-
Notifications
You must be signed in to change notification settings - Fork 2.5k
Description
What happens?
The aggregation filter yields different results between MacOS and Linux. On MacOS, the filter works as expected. On Linux, for roughly 10% of the input it doesn't work correctly.
I have this table:
-- create codeshares table
CREATE TABLE lh_operating_codeshares (
operatingAirlineId UUID NOT NULL,
operatingFlightNumber USMALLINT NOT NULL,
operatingSuffix TEXT NOT NULL,
departureAirportId UUID NOT NULL,
departureDateLocal DATE NOT NULL,
codeShares STRUCT(airline_id UUID, number USMALLINT, suffix TEXT)[] NOT NULL,
CHECK ( TO_JSON(codeShares) = TO_JSON(LIST_SORT(LIST_DISTINCT(codeShares))) )
) ;
Where I insert all aggregated codeshare flight numbers (or any empty list, if a flight does not have any):
-- insert codeshares
INSERT INTO lh_operating_codeshares (
operatingAirlineId,
operatingFlightNumber,
operatingSuffix,
departureAirportId,
departureDateLocal,
codeShares
)
SELECT
operatingAirlineId,
operatingFlightNumber,
operatingSuffix,
departureAirportId,
departureDateLocal,
LIST_SORT(
LIST_DISTINCT(
COALESCE(
ARRAY_AGG({
'airline_id': airlineId,
'number': flightNumber,
'suffix': suffix
}) FILTER (
airlineId IS NOT NULL
AND ( airlineId != operatingAirlineId OR flightNumber != operatingFlightNumber OR suffix != operatingSuffix )
),
[]
)
)
) AS codeShares
FROM lh_all_flights_with_ids
GROUP BY
operatingAirlineId,
operatingFlightNumber,
operatingSuffix,
departureAirportId,
departureDateLocal
;
The filter:
FILTER (
airlineId IS NOT NULL
AND ( airlineId != operatingAirlineId OR flightNumber != operatingFlightNumber OR suffix != operatingSuffix )
)
should ensure that the aggregated list does not contain the operating flight number itself. On MacOS, this works as expected. On Linux, about 10% of the rows still contain the operating flight number itself in the aggregated list.
As a workaround, I've added the following update afterwards:
-- harden codeshares, for some reason the filter doesnt work on all platforms(?)
UPDATE lh_operating_codeshares
SET codeShares = LIST_SORT(LIST_DISTINCT(LIST_FILTER(
codeShares,
lambda cs: ( cs.airline_id != operatingAirlineId OR cs.number != operatingFlightNumber OR cs.suffix != operatingSuffix )
)))
WHERE LENGTH(LIST_FILTER(
codeShares,
lambda cs: ( cs.airline_id = operatingAirlineId AND cs.number = operatingFlightNumber AND cs.suffix = operatingSuffix )
)) > 0 ;
Which, as expected, never touches any rows when executed on MacOS, but touches about 10% of the rows when I run the process on Linux.
To Reproduce
Create a docker image using this Dockerfile:
FROM amazonlinux:2023
RUN yum install -y gzip
RUN curl https://install.duckdb.org | sh
ENTRYPOINT ["/root/.duckdb/cli/latest/duckdb"]

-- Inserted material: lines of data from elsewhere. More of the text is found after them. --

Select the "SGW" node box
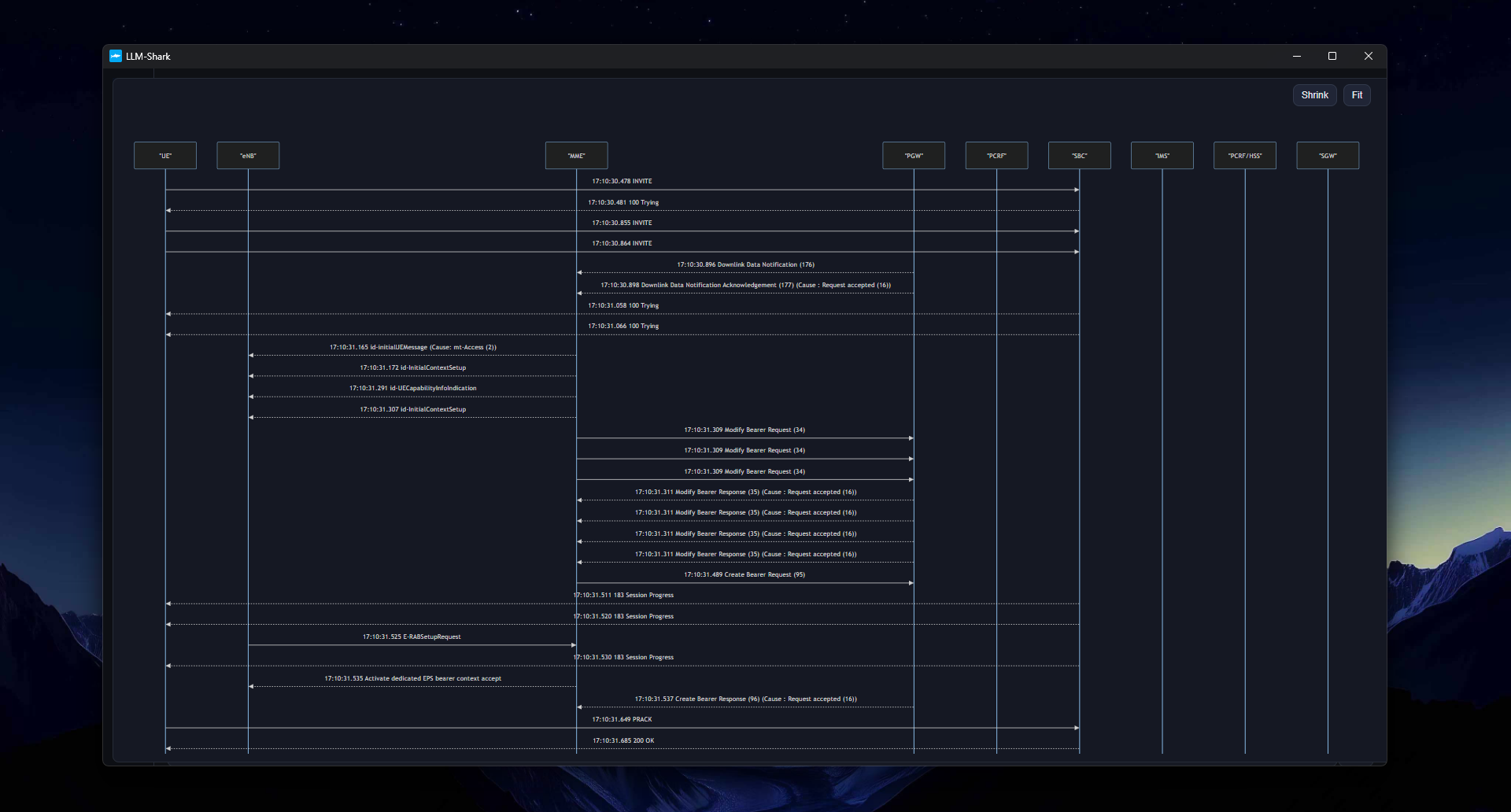This screenshot has height=812, width=1511. [1327, 156]
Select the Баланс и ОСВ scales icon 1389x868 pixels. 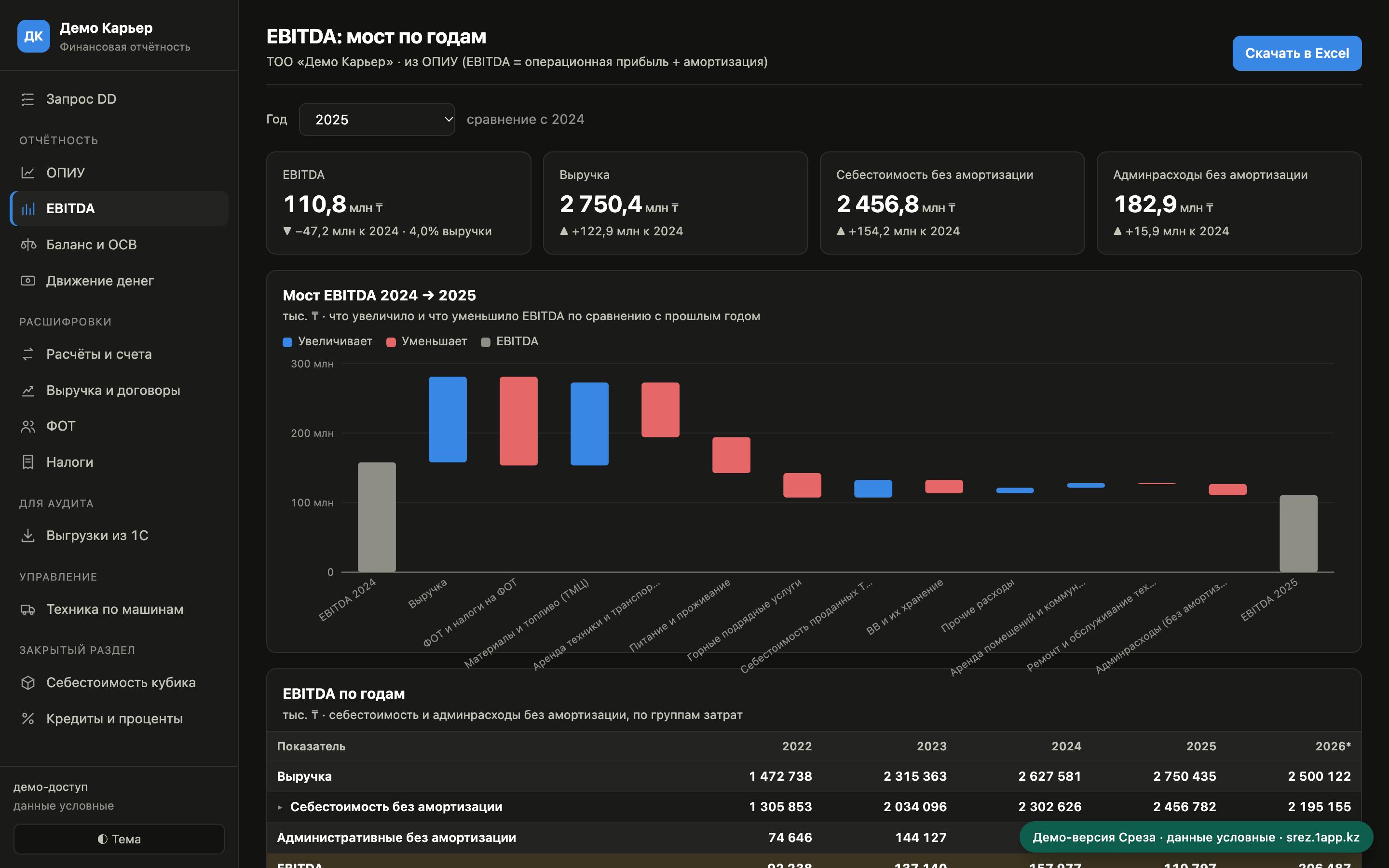pyautogui.click(x=27, y=244)
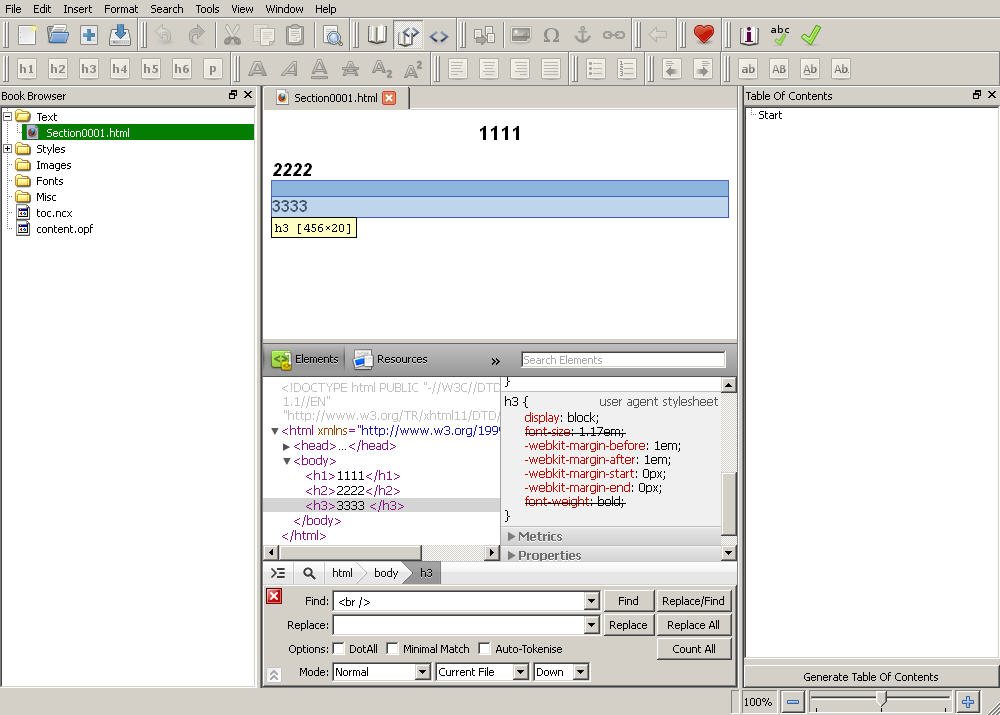Click the Cut scissors icon
The width and height of the screenshot is (1000, 715).
(x=232, y=35)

Build and run an interactive container using:
docker build . -t "duckdb"
docker run -it --rm duckdb
Then, run the following commands to create some sample data:
CREATE TABLE id_mapping (
id UUID NOT NULL,
child_id UUID NOT NULL
) ;
-- some initial data, mapping one id to 5 others
INSERT INTO id_mapping (id, child_id)
SELECT id, UNNEST(child_ids)
FROM (
SELECT
UUID() AS id,
[UUID(), UUID(), UUID(), UUID(), UUID()] AS child_ids
FROM generate_series(10000)
) ;
-- insert mappings from id to itself
INSERT INTO id_mapping (id, child_id)
SELECT id, id FROM id_mapping ;
-- each id should now have exactly 6 child_ids (unless the same uuid was generated twice somewhere)
SELECT MIN(c), MAX(c)
FROM (
SELECT COUNT(DISTINCT child_id) AS c
FROM id_mapping
GROUP BY id
) ;
-- create the aggregated table
CREATE TABLE example AS
SELECT
id,
LIST_DISTINCT(
COALESCE(
ARRAY_AGG(child_id) FILTER ( child_id != id ),
[]
)
) AS child_ids
FROM id_mapping
GROUP BY id ;
With the above aggregation filter, the aggregated table should have no element in the child_ids
list that is the id itself. This works as expected on MacOS.
Now run:
-- this query should return 0 rows, because:
-- (1) the aggregated list should never contain the id itself
-- (2) all values in the list should be unique
-- (3) there should be exactly 5 child_ids for every id
SELECT *
FROM example
WHERE LENGTH(LIST_FILTER(child_ids, lambda child_id: id = child_id)) > 0
OR LENGTH(child_ids) != LENGTH(LIST_DISTINCT(child_ids))
OR LENGTH(child_ids) != 5 ;
You'll see some results. You'd expect none, because:
- (1) the aggregated list should never contain the id itself
- (2) all values in the list should be unique
- (3) there should be exactly 5 child_ids for every id
OS:
Linux aarch64 (affected), MacOS aarch64 (working)
DuckDB Version:
v1.3.0
DuckDB Client:
go-duckdb
Hardware:
AWS Fargate ARM64, 16 GB Memory, 8 vCPUs (affected), M1 Pro (working)
Full Name:
Felix Wollschläger
Affiliation:
N/A
What is the latest build you tested with? If possible, we recommend testing with the latest nightly build.
I have tested with a stable release
Did you include all relevant data sets for reproducing the issue?
Yes
Did you include all code required to reproduce the issue?
- Yes, I have
Did you include all relevant configuration (e.g., CPU architecture, Python version, Linux distribution) to reproduce the issue?
- Yes, I have